Sandra let out a wail. My father stepped after me, grabbing hold of my arm. “You can’t just take her.” 122/356

A few of the men advanced toward us, swords drawn, showing that they could just take me. I yanked my arm away from my father.

“Don’t try to stop them. They’ll hurt you.” My father followed me anyway. “It’s only a fairy tale,” he insisted, like that made the weapons less sharp.

The men dragged me out the door. Over my shoulder, I called back, “The fairy tale never says what happens to the miller. I’ll be okay. You might not be.”

My father stopped following me then. I saw my family for one more moment: Dad, Sandra, and Nick, framed in the outline of the door with stark worry permeating their faces. And then I was hustled into the wooden coach, and one of the king’s men slammed the door shut.
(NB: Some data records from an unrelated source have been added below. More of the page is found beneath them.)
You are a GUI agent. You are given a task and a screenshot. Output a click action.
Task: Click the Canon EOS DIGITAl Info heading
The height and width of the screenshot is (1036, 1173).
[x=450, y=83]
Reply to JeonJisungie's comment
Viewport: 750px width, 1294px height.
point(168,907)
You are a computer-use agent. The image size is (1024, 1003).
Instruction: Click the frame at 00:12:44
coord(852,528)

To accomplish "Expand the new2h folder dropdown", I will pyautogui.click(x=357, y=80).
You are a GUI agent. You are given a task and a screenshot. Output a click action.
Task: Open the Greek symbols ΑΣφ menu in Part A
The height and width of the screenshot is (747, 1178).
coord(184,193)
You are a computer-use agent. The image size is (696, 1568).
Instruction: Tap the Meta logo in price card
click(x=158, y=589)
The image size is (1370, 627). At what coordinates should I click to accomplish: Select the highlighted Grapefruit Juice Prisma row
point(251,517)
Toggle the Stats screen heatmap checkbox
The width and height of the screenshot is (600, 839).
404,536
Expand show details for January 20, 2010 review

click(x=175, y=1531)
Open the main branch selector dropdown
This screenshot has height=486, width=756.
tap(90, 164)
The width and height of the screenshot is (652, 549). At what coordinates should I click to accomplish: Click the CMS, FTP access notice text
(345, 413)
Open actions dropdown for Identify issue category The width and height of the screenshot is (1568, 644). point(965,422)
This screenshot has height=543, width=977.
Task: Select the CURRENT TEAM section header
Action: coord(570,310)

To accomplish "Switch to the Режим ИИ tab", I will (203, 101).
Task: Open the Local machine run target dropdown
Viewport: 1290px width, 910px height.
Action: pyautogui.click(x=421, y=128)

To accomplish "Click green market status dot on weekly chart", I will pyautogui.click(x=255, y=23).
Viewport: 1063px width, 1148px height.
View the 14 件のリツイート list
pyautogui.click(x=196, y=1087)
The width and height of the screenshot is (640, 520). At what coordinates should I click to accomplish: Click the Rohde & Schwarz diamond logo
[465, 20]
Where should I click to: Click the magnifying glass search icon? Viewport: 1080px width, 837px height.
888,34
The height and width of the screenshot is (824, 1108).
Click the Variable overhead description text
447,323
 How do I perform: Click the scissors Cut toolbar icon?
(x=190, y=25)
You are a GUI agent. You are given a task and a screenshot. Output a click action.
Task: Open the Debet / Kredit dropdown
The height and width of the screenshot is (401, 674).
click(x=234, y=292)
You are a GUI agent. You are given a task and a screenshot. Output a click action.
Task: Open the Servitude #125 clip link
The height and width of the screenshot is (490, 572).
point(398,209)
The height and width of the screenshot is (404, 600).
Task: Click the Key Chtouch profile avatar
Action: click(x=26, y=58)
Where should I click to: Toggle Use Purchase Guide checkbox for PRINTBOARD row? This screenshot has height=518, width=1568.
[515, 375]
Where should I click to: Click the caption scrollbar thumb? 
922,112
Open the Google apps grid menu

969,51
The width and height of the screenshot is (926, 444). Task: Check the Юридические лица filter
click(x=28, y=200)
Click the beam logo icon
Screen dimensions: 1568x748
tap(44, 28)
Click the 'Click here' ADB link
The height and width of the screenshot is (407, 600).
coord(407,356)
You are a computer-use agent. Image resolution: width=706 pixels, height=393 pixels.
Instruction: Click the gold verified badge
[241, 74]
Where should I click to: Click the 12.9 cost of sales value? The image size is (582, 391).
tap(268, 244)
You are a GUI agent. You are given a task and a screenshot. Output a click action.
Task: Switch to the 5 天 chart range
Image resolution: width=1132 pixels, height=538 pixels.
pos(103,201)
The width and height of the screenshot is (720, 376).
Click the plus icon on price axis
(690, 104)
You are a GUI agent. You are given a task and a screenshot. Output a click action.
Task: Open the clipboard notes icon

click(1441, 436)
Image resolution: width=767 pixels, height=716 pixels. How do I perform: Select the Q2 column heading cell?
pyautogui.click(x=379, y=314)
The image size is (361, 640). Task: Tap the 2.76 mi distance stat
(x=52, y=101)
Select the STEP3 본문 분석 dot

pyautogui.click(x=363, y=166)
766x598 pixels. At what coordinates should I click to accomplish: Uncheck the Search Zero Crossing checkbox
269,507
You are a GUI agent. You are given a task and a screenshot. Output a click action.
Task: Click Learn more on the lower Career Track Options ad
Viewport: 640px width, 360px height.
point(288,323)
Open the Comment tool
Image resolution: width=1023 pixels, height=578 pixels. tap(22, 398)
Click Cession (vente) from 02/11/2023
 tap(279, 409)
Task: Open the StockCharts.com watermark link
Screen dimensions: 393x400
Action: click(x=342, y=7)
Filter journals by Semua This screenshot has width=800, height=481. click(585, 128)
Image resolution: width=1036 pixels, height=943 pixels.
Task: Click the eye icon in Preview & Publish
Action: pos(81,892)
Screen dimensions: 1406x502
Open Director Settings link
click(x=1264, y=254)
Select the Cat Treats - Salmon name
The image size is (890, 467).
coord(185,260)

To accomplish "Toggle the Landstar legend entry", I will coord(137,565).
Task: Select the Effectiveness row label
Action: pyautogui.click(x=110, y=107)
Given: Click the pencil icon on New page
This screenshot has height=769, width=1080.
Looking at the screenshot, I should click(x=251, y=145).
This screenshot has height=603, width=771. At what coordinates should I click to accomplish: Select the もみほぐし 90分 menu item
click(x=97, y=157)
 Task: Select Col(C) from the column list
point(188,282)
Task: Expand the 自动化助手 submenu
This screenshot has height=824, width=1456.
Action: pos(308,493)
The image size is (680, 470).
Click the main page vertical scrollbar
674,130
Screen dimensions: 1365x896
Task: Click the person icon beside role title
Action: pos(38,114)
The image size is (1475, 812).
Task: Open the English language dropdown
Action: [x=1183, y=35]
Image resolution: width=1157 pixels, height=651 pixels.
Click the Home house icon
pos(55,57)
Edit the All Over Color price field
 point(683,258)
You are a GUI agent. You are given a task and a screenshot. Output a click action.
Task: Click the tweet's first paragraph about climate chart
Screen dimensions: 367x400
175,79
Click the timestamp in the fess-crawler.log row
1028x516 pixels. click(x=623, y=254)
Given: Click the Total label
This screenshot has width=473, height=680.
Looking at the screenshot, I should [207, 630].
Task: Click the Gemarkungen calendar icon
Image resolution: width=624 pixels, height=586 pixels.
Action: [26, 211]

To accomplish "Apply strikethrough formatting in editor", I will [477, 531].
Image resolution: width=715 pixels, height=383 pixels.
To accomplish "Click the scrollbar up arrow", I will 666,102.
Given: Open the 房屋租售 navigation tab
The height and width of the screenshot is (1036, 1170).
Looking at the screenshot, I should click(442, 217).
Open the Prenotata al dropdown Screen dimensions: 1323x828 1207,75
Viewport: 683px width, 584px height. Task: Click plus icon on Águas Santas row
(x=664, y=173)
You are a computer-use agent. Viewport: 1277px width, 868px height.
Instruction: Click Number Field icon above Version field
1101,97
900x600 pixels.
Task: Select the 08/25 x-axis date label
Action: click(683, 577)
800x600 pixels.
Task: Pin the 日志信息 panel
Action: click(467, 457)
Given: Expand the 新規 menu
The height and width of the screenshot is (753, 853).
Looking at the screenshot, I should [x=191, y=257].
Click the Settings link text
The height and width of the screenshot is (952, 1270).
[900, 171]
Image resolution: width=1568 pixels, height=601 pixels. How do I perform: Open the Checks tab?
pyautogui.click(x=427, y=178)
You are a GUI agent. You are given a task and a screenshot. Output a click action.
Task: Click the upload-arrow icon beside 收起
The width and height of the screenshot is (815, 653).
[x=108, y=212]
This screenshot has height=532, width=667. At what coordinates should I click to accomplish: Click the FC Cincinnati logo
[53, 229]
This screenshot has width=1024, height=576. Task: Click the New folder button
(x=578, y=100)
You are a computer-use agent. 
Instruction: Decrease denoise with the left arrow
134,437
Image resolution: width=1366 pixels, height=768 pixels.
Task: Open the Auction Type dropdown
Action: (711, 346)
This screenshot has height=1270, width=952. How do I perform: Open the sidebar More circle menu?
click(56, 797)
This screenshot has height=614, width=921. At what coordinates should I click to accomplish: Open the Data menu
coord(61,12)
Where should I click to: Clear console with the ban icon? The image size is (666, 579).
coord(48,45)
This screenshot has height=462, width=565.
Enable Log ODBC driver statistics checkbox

The coach was sparse and dark inside, more like a prison than any of the carriages I’d seen in picture books. What light there was came in through several inch-wide gaps in the wallboards. Two rough-hewn benches sat on either side. No cushions. No backrests. And the wood looked full of slivers. I was glad I’d changed into jeans. At least they offered more protection than my pajamas.

A guard climbed in and sat across from me, smugly resting a knife on his knee. “You will stay seated,” he told me. I noticed he was missing several teeth too.

Without warning, the horses moved forward, making the carriage lurch drunkenly down the uneven dirt road. Out of the gaps in the back wall, I watched as my house, so odd-looking next to the wild trees of the forest, grew smaller and then disappeared.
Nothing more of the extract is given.